Opposition Progressive Conservative leader Brian Pallister said Selinger had to have known that Melnick, when she was immigration minister, was not telling the truth.

"He failed to act on the certain knowledge that his minister had misled the people of the province, misled the house, broke her oath," Pallister said on the weekend.

"This calls for an inquiry and (Melnick) should be removed or at least suspended from her position in caucus until a committee of the house has had a chance to review all the facts."

The controversy stems from a legislature debate on April 19, 2012. Melnick had introduced a resolution criticizing the federal government's plan to take over some immigration programs run by the province.

The previous day, her assistant deputy minister Ben Rempel had issued an email to government-funded immigrant service agencies telling them of the event and saying that people should feel free to come — even if it meant taking the afternoon off work. More than 400 people packed the public gallery and an overflow room.

The Tory Opposition immediately accused the government of politicizing the civil service and rounding up immigrants to orchestrate a show of support for the government. It also said government-funded agencies and immigrants would feel pressured to obey the request to attend.

The Opposition repeatedly asked Melnick and Selinger whether a politician had told Rempel to send the email. When Melnick appeared before a budget estimates committee on May 30 of last year, she denied being behind the plan.

"There was no direction to send this email," Melnick responded, according to legislature Hansard.

Provincial ombudsman Mel Holley issued a report last Wednesday that said Melnick did in fact direct her assistant deputy minister to send the emails. Aided by other bureaucrats, Rempel issued the emails to some 500 people.

Holley's report said the action "clearly gave rise to the perception of partisanship" in the civil service.

The revelation has prompted the Tories to call for a legislature committee inquiry. Under the Legislative Assembly Act, giving misleading evidence to the legislature or a committee is an offence that can lead to imprisonment.

The NDP government has tried to put an end to the controversy while at the same time not answering specific questions.

Melnick has repeatedly declined interview requests.
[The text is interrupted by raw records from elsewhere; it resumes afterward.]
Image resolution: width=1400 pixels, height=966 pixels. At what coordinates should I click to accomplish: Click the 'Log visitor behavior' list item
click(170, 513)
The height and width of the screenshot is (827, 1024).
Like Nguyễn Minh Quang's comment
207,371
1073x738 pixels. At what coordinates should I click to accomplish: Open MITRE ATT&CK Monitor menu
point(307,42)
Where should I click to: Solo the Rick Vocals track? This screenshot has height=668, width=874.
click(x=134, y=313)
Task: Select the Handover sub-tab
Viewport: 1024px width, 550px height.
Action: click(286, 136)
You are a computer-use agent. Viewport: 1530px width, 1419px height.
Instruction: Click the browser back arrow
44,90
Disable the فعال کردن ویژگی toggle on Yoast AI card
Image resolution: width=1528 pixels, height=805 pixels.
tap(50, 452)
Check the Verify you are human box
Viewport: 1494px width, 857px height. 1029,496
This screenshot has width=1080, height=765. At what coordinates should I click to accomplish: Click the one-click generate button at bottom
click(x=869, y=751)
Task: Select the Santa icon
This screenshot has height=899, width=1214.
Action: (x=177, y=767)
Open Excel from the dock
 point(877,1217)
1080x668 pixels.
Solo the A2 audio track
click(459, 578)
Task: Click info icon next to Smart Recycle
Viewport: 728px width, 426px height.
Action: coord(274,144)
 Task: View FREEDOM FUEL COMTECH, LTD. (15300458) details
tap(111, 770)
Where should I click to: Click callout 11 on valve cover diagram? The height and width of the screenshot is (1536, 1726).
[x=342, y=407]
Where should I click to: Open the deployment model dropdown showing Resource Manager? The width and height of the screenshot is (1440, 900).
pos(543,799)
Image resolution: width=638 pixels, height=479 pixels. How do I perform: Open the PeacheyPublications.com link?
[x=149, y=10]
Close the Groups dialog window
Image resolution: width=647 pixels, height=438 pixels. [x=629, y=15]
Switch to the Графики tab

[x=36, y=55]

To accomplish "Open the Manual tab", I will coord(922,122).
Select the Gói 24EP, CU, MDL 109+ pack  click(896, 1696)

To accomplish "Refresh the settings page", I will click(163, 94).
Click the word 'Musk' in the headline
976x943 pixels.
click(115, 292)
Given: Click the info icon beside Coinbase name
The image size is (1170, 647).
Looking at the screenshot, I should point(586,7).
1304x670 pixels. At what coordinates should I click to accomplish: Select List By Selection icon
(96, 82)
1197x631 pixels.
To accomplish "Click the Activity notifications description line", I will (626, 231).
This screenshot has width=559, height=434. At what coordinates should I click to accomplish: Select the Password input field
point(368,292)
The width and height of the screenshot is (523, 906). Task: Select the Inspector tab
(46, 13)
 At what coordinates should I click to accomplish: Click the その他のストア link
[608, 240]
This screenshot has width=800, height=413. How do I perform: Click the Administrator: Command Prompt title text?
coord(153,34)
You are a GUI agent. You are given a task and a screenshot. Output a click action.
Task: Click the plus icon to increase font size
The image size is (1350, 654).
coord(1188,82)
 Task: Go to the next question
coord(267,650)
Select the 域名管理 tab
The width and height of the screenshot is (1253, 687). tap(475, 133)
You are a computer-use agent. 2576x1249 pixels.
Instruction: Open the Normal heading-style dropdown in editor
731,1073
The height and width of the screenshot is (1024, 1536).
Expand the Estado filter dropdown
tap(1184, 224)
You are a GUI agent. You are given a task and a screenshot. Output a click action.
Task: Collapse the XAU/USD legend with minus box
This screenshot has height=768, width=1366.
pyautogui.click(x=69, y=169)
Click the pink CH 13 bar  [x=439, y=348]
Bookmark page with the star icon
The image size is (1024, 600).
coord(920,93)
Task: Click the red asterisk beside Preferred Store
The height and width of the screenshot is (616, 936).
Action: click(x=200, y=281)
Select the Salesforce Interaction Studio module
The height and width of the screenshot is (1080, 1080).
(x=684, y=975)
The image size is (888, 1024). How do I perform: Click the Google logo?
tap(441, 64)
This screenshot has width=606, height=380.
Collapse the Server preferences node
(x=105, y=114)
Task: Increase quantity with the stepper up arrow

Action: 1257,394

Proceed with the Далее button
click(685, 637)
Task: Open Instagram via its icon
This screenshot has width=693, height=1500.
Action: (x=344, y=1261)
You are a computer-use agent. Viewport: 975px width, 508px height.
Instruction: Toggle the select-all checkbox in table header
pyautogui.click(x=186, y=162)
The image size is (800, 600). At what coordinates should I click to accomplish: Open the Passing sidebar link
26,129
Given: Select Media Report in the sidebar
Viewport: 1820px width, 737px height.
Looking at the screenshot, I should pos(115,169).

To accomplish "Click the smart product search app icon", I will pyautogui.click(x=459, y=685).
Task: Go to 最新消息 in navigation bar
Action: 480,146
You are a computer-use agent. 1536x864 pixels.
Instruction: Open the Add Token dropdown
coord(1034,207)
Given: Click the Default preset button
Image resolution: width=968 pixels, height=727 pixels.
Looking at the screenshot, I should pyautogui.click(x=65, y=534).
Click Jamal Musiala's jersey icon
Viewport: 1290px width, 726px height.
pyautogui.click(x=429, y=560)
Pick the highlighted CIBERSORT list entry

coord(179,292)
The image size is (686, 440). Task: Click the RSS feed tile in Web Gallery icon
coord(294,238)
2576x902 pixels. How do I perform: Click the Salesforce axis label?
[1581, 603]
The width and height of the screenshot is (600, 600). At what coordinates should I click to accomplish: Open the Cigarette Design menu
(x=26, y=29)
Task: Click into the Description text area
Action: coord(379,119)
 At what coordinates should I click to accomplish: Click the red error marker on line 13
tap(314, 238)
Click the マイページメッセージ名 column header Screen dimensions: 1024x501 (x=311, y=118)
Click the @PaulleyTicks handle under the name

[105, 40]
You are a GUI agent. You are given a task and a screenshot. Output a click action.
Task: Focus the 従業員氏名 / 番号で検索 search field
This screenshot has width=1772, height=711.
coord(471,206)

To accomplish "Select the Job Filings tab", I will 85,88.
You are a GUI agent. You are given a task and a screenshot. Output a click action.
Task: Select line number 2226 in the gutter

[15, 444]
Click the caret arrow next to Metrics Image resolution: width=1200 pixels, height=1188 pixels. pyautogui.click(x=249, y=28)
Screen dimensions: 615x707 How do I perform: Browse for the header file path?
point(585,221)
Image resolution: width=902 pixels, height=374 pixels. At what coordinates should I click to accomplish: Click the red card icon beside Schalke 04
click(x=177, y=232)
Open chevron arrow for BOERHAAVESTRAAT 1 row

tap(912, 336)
She issued a short written apology Friday in which she said "the explanation I provided in the house did not properly convey the direction I had given, and for that, I apologize."

Selinger has refused so far to provide specific answers. He told reporters Thursday the government was still reviewing the ombudsman's report. The government had received a draft version a month earlier.

Government house leader Andrew Swan told reporters Friday that Melnick's apology has put the matter to rest, but the opposition is unlikely to let the issue drop. Swan also did not answer specific questions about when the premier or others became aware that Melnick had not been truthful in the legislature.

While Melnick was the only government minister to specifically deny that she ordered her assistant deputy minister to send out the email invitations, Selinger's answers in question period at the time alluded to the assistant deputy minister having acted on his own.

On May 2, 2012, Selinger told the legislature "the public servant in question acted in the belief that he was doing what was in the best of all interests of Manitobans," according to Hansard.

The following day, he answered another question with "the civil servant took actions in the context of a non-partisan program, which benefits all of Manitoba".

Melnick is not the first politician to apologize for misleading committee testimony.

Last year, then-finance minister Stan Struthers told another legislature committee he never received free tickets to National Hockey League games. Within days, it was revealed that he had been given tickets to Winnipeg Jets games by Red River College and the Manitoba Homebuilders Association.

Struthers apologized in the legislature and was not sanctioned by the premier.

Melnick was one of three ministers demoted to the back benches in a cabinet shuffle in October. She continues to sit in the NDP caucus and represent the Riel constituency in south Winnipeg.